# 取り組む課題:
[1] パン屋の話で、よく来る親子連れがいつも買っていったものは何ですか。
[2] パン屋の話から、「俺は次の日から、その後輩に話」から「が俺の何よりの楽しみだった。」まで、その部分も含めてそのまま書き抜いてください。

# 用意した文章:

2ちゃんねるのまとめサイトで素敵なエピソードを見付けたので載っけてみます。
ちょと長いけどお手すきの方は読んでみて下さい。
感謝の心を持つって大事な事やね( ̄  ̄)(_ _)、、、
俺の家は小さなパン屋をしていた。親父がパンを焼いて、お袋が店で売るという店員2人の小さな店だった。
俺は幼稚園のころから店を手伝っていた。 すぐ横にはおじさんがやっている豆腐屋もあったので、かけもちで手伝っていた。 友達と遊ぶのも良かったが、店でお客さんと話す方が好きだった。
俺が中学生のころ、うちの店によく来る親子連れがいた。決まって食パンとラスクとパンの耳を買っていった。お袋はいつも一緒に来る女の子にアンパンをあげていた。
お袋は「あの人は可哀想な人なのよ」と言っていたが俺にはよく分からなかった。しかし、アンパンをあげた時の嬉しそうな顔は本当に絵に描いたような笑顔だった。
それからしばらくして、お店に来たお客さんの話でお袋の言葉の意味が分かった。その家庭は母子家庭で子供が4人もいた。早くに親父さんをなくして母親1人で育てていた。
しかも、その兄弟の1人が中学生で俺と同じ部活の後輩だということも分かった。
その後輩は女の子で普通の子だった。ただ、思い出して見ると、お弁当を忘れて来る日が結構あった。俺はそのことと、聞いた話とが一気に合わさった。
俺はショックだった、どうして今まで気付かなかったのかと悔やんだ。別に何をしてあげるというわけでもないのに、とにかく自分の無神経さに腹が立った。
俺は次の日から、その後輩に話しかけるようにした。できるだけ近くにいようとした。そうしないと気がすまなかった。
俺はお弁当を2人前持って登校するようにしていた。うちの中学は弁当は部室で食べることが基本になっていたので、後輩がお弁当を持っていないと分かったときには「俺もう食えないから1つ食ってくんない?」とあげることにした。
遠慮しながらも「ありがとうございます」と嬉しそうな顔をしてくれるのが俺の何よりの楽しみだった。
ある日、うちの店に後輩といつもの女の子が買い物に来た。俺の知っている限り、後輩がうちの店に来たのははじめてだった。
後輩は恥ずかしそうにいつもの買い物をした。そのときにボソッと「いつも気を使っていただいてすみません。私のうちは貧乏なもので…」と後輩が言ったとき、俺は涙が出てきた。お袋も泣いていた。後輩も泣いていた。
俺は手当たり次第、店のパンを袋に詰め、隣のおじさんの店の豆腐もふんだくってきて後輩に渡した。しかし、後輩は受け取らなかった。
「生活はできているんです。贅沢はできないけど大丈夫です!」と明るく笑顔を見せて言った。俺は恥ずかしくなった。自分が情けなく感じていた。

# 用意したデータ:
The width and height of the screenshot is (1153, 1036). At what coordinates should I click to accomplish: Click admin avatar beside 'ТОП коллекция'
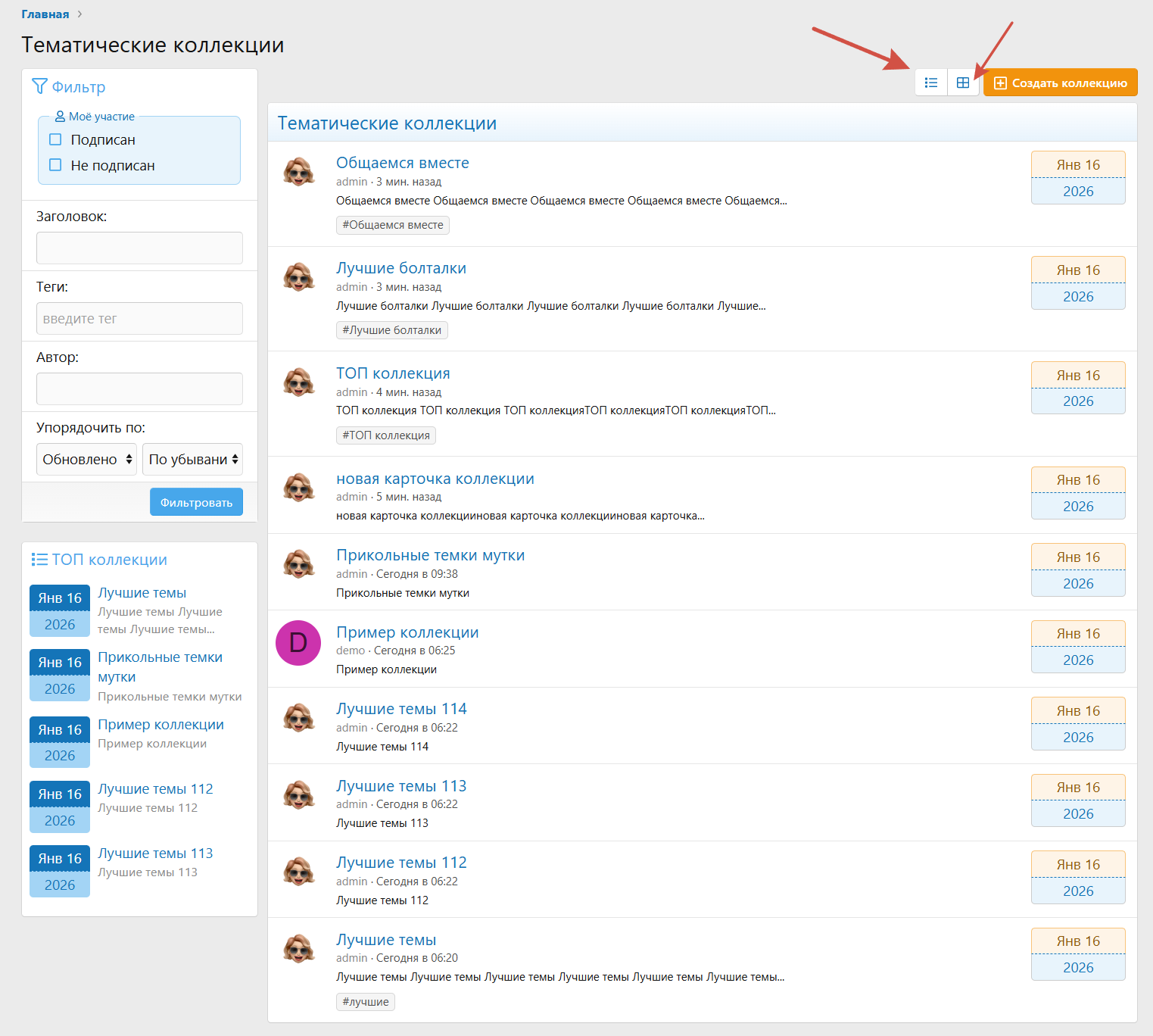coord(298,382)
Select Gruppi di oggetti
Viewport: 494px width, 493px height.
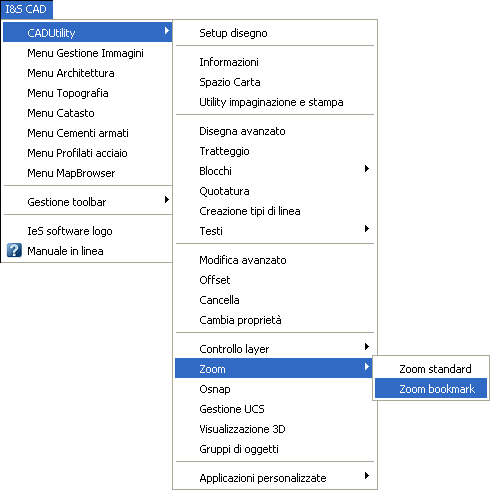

# 求める答え:
[1] 食パンとラスクとパンの耳です。

[2]
俺は次の日から、その後輩に話しかけるようにした。できるだけ近くにいようとした。そうしないと気がすまなかった。
俺はお弁当を2人前持って登校するようにしていた。うちの中学は弁当は部室で食べることが基本になっていたので、後輩がお弁当を持っていないと分かったときには「俺もう食えないから1つ食ってくんない?」とあげることにした。
遠慮しながらも「ありがとうございます」と嬉しそうな顔をしてくれるのが俺の何よりの楽しみだった。